Reviewing your Sum Insured: Do you have enough cover for the post-Covid world?
The COVID-19 pandemic has impacted businesses around the world in different ways. Here in Australia, the insurance industry – and the companies it protects – have seen new costs and challenges. Nick Dendrinos, NTI’s Head of Motor Portfolio, took time out to explain how the industry is travelling and how businesses can make sure they’re ready for the challenges ahead.
The most straightforward place to start is with business costs. Nick says that microchip shortages and fuel price increases (due to lockdowns reducing output) have impacted businesses across the board.
“The cost of oil and fuel have a major impact on the production of raw materials,” he said. “Which in turn has an impact on things like the price of vehicle parts, building and construction parts… the price of everything, really.”
This uptick in prices coincided with a growing demand for vehicles. Nick says this was driven by many factors, including low interest rates and the instant asset tax write-off incentives. Then there was the COVID-related surge in demand for transport and delivery services.
“The huge explosion of e-commerce, the consumable, wholesale goods market and the construction material markets have created a higher demand for freight movement,” he says. “At the same time, there are other factors. For example, we’ve had stronger rainfalls with the La Niña season, which has created bumper crops for our farmers.
“Which is fantastic, of course, but at the same time, that industry needs to move those crops fast.”
The result is a significant backlog in new vehicle orders. Some original equipment manufacturers (OEMs) have closed their order books until 2023.
“The sheer lack of availability of vehicles at the moment has put a hold on a lot of business’s plans,” he notes. “There’ll be patches of growth coming through when manufacturers start filling their orders.”
What it means for insurance
On the insurance side, the most important step any business can take is to review their policies and cover, with particular attention to their sums insured.
“We pay out the market value or the sum insured, whichever is the lesser,” Nick says. “The dynamic we have at the moment is that market values have in many cases surpassed the declared sums insured.”
“At the same time, underlying inflation’s gone up as well.

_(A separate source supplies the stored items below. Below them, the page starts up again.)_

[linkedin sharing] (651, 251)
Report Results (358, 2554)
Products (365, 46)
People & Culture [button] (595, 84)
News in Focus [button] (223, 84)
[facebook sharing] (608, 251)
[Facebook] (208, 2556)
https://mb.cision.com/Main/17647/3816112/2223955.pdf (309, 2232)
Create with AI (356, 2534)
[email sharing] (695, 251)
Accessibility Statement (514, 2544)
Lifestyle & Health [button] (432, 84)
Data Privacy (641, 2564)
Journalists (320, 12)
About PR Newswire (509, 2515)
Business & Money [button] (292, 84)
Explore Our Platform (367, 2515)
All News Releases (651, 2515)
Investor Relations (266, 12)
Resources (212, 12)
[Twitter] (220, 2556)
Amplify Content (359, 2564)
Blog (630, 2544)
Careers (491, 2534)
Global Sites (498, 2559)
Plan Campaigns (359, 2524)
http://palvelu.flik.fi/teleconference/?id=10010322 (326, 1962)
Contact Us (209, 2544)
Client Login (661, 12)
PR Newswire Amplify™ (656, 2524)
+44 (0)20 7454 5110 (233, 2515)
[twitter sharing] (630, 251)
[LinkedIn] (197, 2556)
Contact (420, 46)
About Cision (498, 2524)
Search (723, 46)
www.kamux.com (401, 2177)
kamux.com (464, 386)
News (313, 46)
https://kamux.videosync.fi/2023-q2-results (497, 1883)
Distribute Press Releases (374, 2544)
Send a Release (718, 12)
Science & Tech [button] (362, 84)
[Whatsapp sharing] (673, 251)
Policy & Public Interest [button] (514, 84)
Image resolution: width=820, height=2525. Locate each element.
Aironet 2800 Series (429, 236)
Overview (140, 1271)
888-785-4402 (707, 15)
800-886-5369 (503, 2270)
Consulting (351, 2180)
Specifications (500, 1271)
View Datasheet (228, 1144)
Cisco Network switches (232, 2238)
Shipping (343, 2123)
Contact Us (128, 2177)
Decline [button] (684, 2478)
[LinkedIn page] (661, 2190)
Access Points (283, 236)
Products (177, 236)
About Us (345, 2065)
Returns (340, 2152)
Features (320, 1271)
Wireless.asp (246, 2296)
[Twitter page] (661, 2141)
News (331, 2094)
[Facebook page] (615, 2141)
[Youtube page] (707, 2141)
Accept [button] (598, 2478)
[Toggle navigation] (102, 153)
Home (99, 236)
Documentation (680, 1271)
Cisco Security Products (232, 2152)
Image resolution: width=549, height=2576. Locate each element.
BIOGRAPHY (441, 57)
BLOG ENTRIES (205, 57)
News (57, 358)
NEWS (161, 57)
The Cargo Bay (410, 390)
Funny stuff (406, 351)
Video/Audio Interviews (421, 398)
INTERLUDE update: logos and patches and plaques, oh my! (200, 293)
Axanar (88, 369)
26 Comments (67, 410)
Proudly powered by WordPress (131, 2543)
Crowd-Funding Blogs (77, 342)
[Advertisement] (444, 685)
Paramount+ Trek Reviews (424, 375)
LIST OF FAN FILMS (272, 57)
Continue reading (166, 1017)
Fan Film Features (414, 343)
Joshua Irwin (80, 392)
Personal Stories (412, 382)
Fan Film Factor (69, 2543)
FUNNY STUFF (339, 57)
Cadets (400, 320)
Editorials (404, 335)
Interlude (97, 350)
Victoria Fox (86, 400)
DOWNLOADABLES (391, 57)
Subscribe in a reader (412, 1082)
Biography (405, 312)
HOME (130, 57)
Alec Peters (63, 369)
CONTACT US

So the cost of repair is up too.”
“The key message is for brokers and customers to work together to get their sums aligned to what their vehicles are worth now. We’ve seen ten per cent increases, but for some items, like specialised trailers, we’ve seen fifty, even sixty per cent increases.”
Nick says many transport business operators will have a clear idea of these cost changes and review their fleets internally. There’s also a role for independent valuers to come in and assist.
Total losses and replacement vehicles
Upwards pressure on vehicle and parts prices is just one complication. In the case of a total loss or a vehicle replacement, businesses can face significant delays in getting their new vehicle.
“That’s another reason to review the sum insured”, Nick says, “because there’s a ratio of when a vehicle is deemed repairable or not.”
“With a higher sum insured, you have more flexibility regarding the viability of repairs.
Nick says that thanks to our extensive and long-standing dealer, distributor and manufacturer relationships, losses are often less for NTI customers than others. Even so, delays are inevitable.
“On the total loss side, where there could be long delays in getting a new vehicle, we’ve got various options for settling quickly. Hopefully, we can get businesses back on track.
“We can help source vehicles, but in some cases, a fleet operator might need to consider a different brand.”
Business owners have to be realistic and work with their insurers to find the best option for their situation.
It’s a great time to review your fleet values to ensure your cover reflects your assets.
“This is a time for brokers and businesses to review those values upwards. They want to make sure that if they do have a loss, they’re compensated appropriately for what their vehicle is worth,” Nick says.
“So if they need to go out and buy another vehicle, they’re not out of pocket. At the same time, because of underlying inflation, it’s important to get any new sum insured declared to NTI, that reflects what repair and replacement costs look like.”
“Review that sum insured and let us know right away if it needs to change. You don’t want to get caught short.”